1940
Royal Navy Heavy cruiser “Suffolk” bombards installations at Stavanger, but on her return is badly damaged by Ju-88 bombers and barely makes Scapa Flow with her stern awash.
Admiral Karl Dönitz withdraws U-boats from Norwegian waters to study torpedo failures.
1941
Yugoslavia surrenders, with the Wehrmacht taking 334,000 prisoners. King Peter of Yugoslavia is flown to Athens and then on to London by the RAF.
1942
The RAF makes a daylight raid against Augsburg in southern Germany with 14 Lancaster bombers. The raid is pressed home with great gallantry, with squadron leader J.D. Nettleton being awarded the VC. However, 7 aircraft are lost, which convinces Air Marshal Harris that daylight raids by heavy bombers were too costly.
1943
Germans find buried polish officers at Katyn Wood.
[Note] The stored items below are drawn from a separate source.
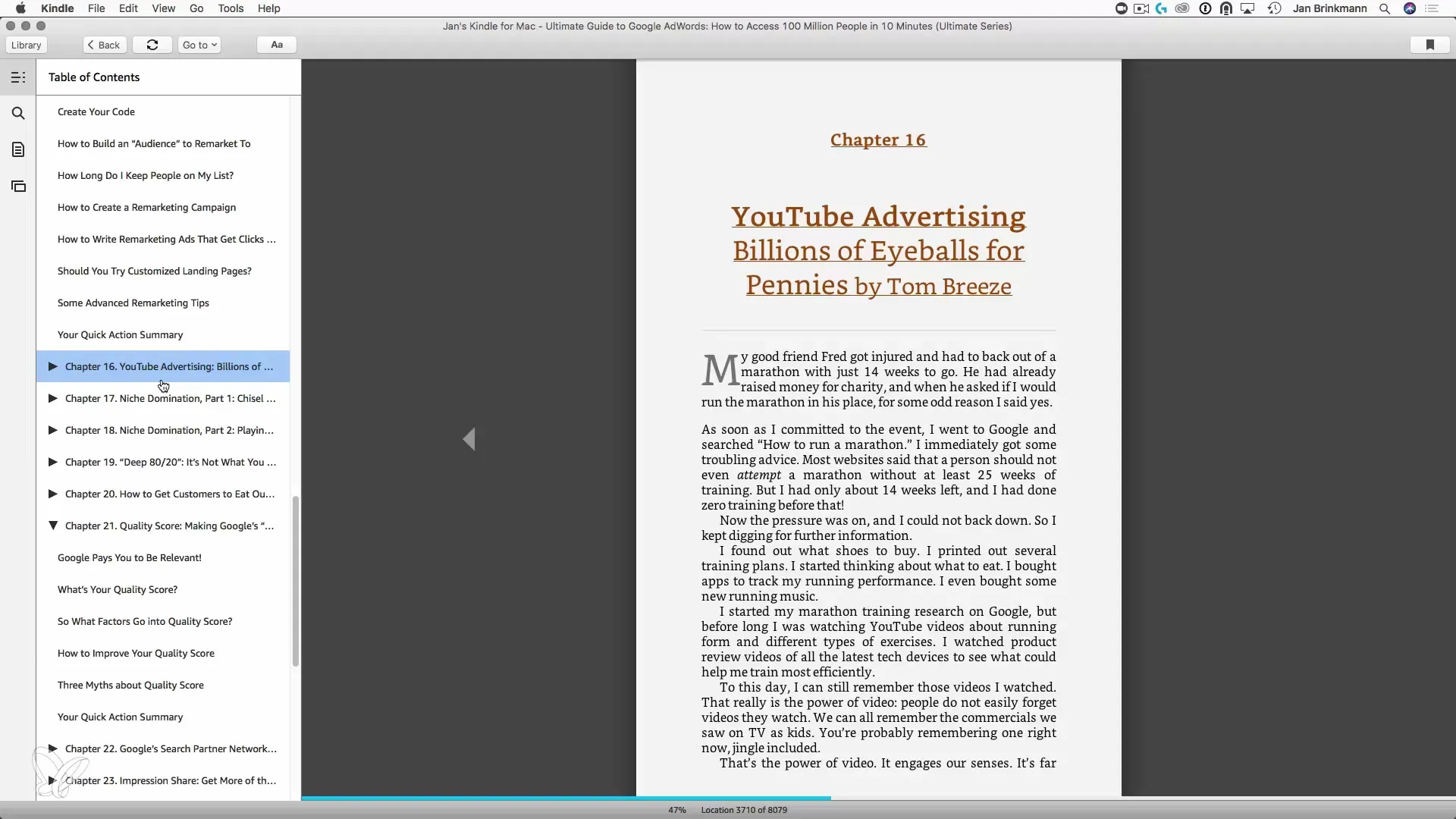The image size is (1456, 819).
Task: Open the flashcards icon in sidebar
Action: [18, 187]
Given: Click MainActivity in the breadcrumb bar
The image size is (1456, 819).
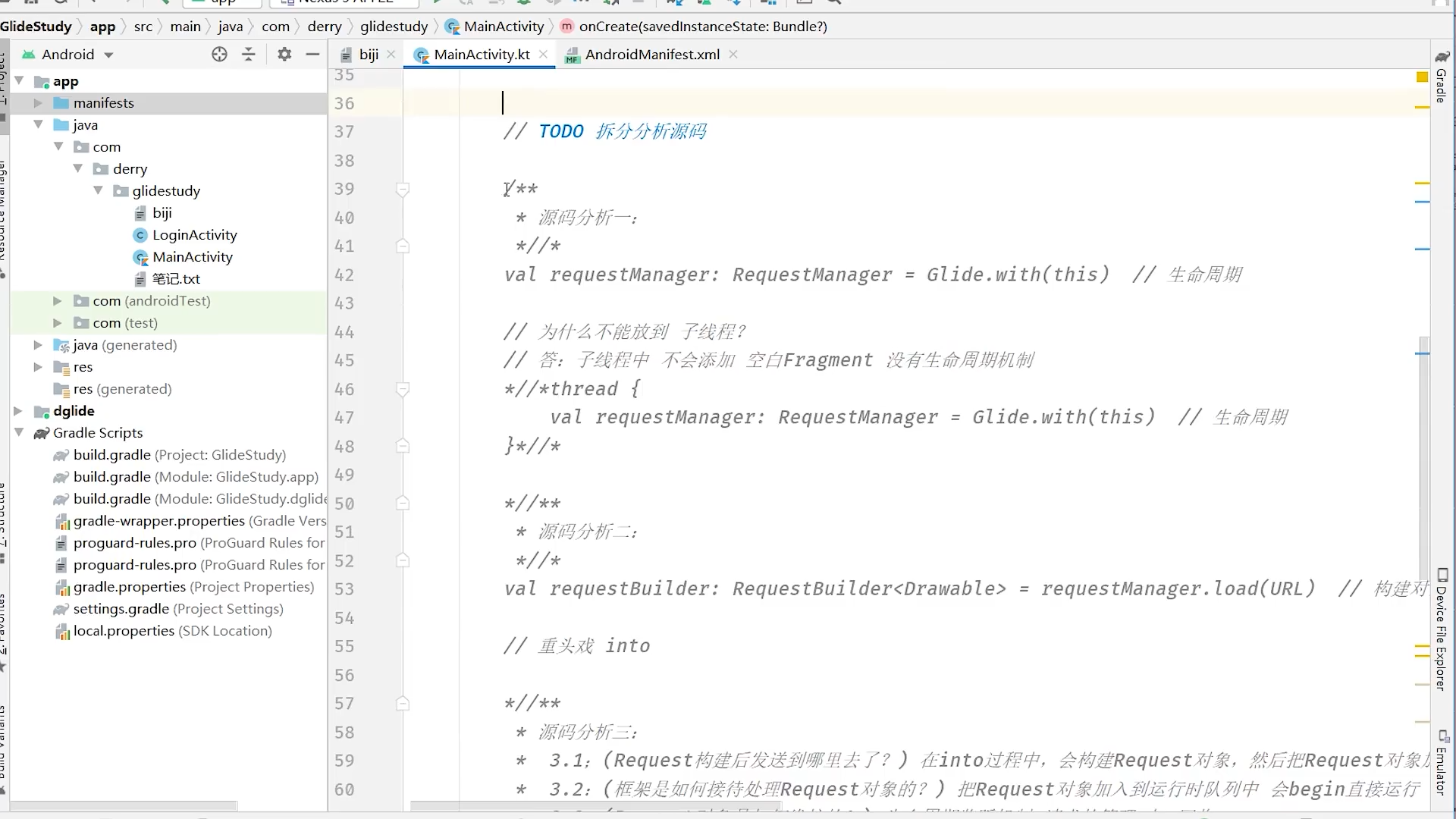Looking at the screenshot, I should click(x=504, y=27).
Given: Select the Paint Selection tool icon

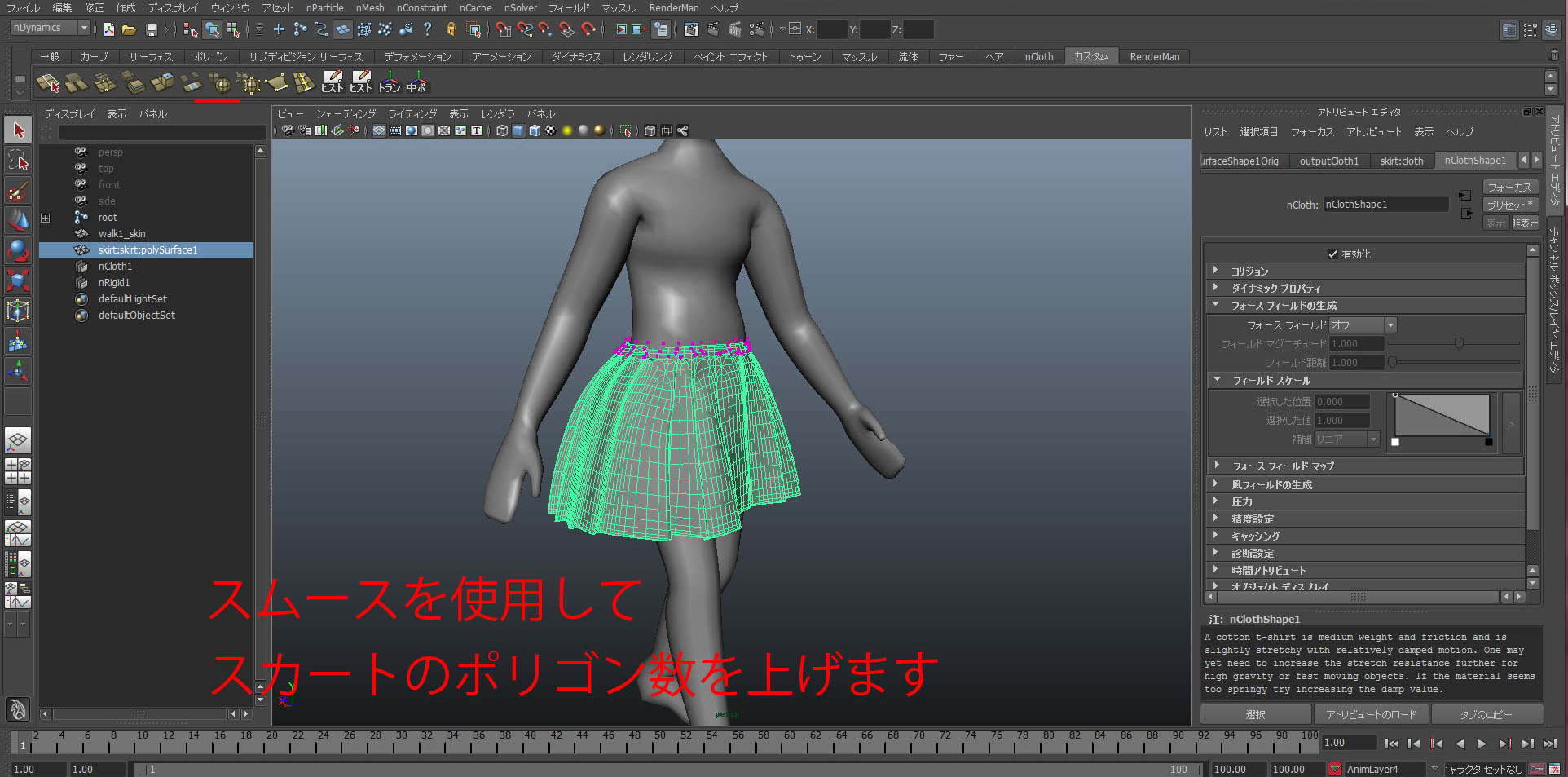Looking at the screenshot, I should 18,189.
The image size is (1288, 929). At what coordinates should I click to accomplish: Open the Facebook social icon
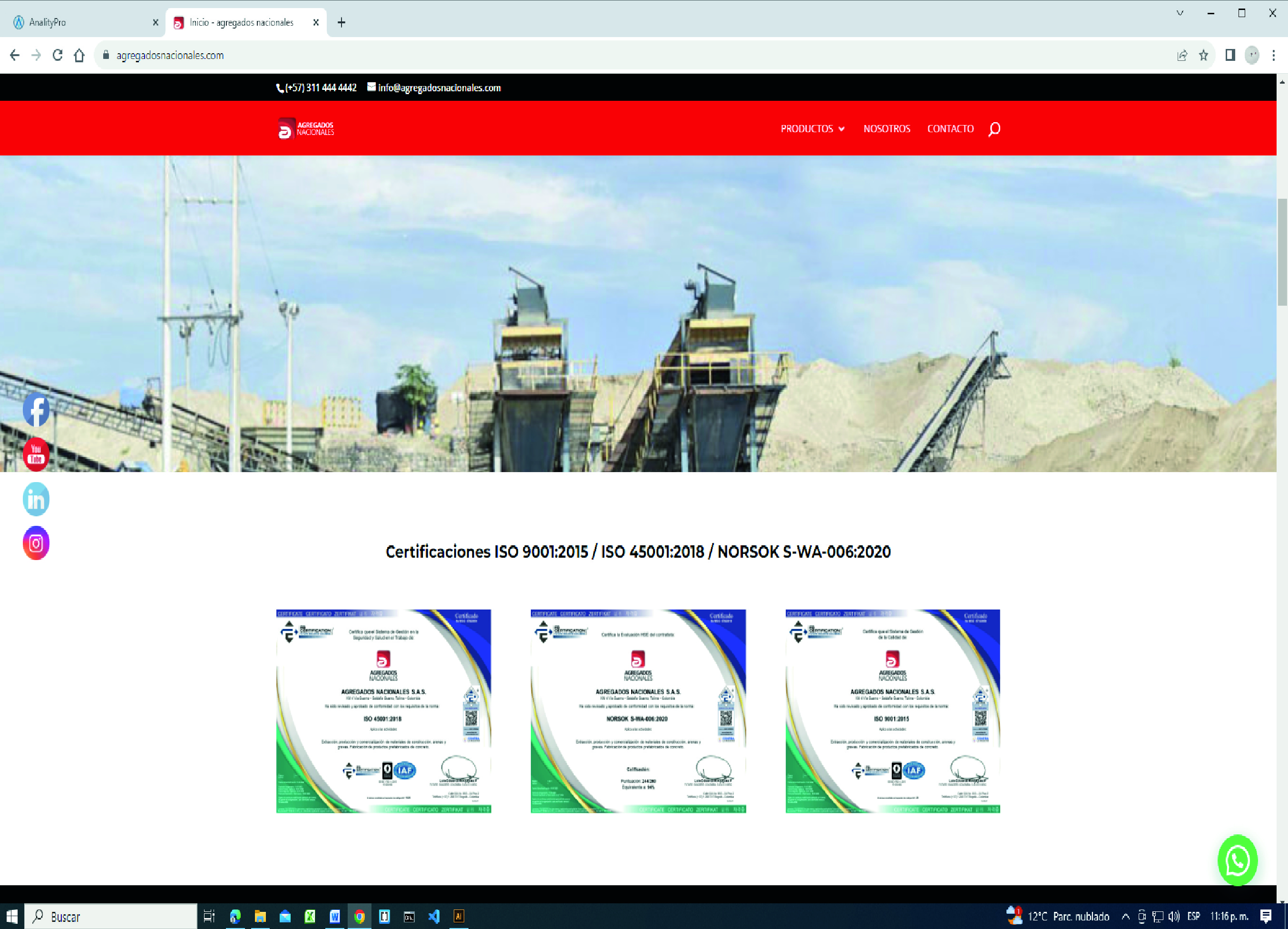(36, 410)
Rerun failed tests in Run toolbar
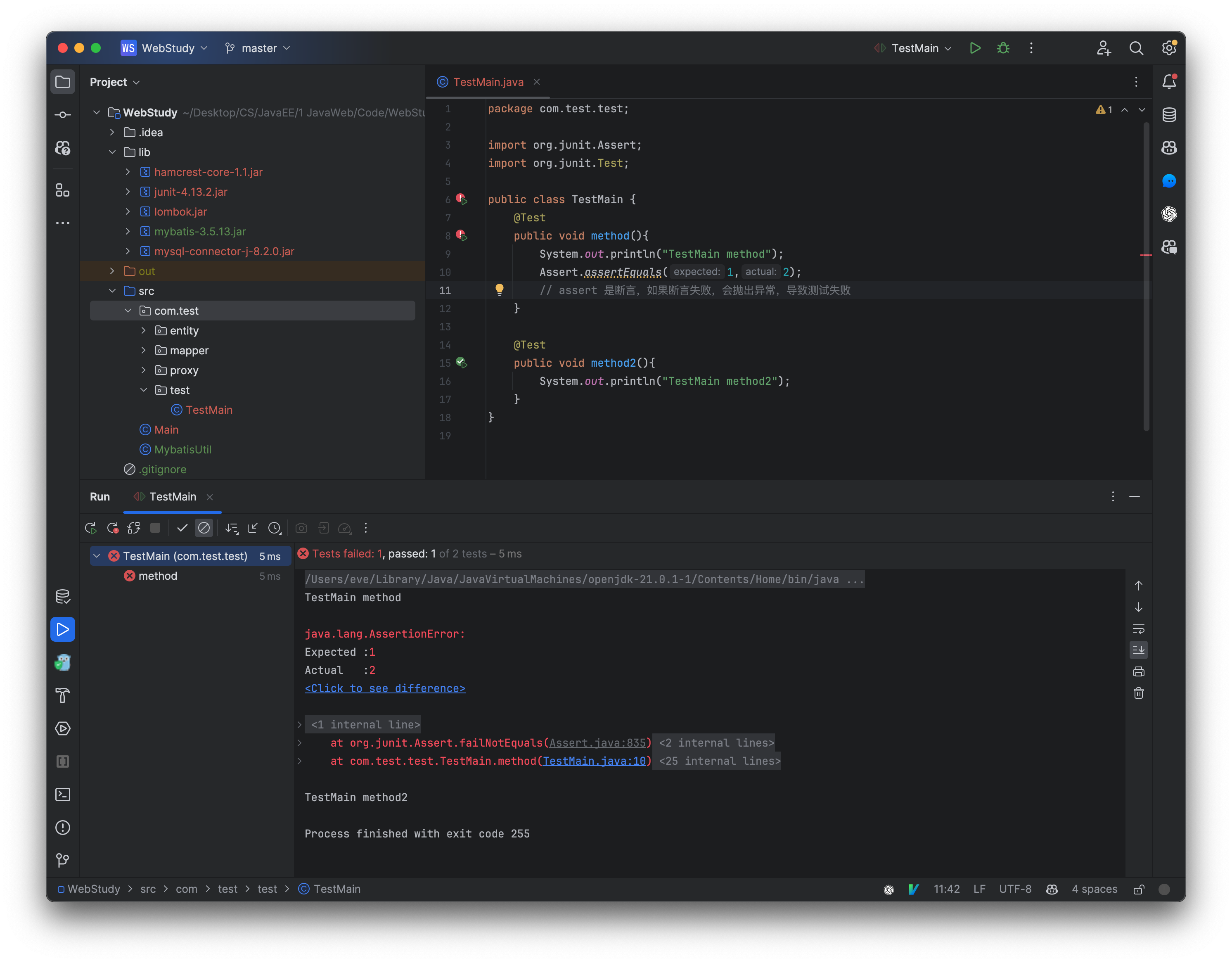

The U.S. War Manpower Commission orders 27 million workers in industries deemed essential to the war effort not to leave their positions for any reason.
1944
Amid rumors in the allied press that he is dead or is locked in an insane asylum, Hitler appears, but does not speak at the funeral in Munich of Gauleiter Adolf Wagner. It is the first time Hitler has shown himself publicly since his speech to the “Old Fighters” the previous November.
1945
The battle for Berlin escalates a breakthrough is made by the 1st Ukrainian front. However, the 1st Belorussian Fronts offensive against Berlin is stalled by tenacious German resistance on the Seelow Heights, 2 miles West of the Oder, with great losses of troops and tanks for the Russians. The situation for the German 6th SS Panzer Army in Austria is now critical at St.Polten. The Russians occupies Wilhelmsburg.
The US Eighth Army lands on Mindanao in the Philippines.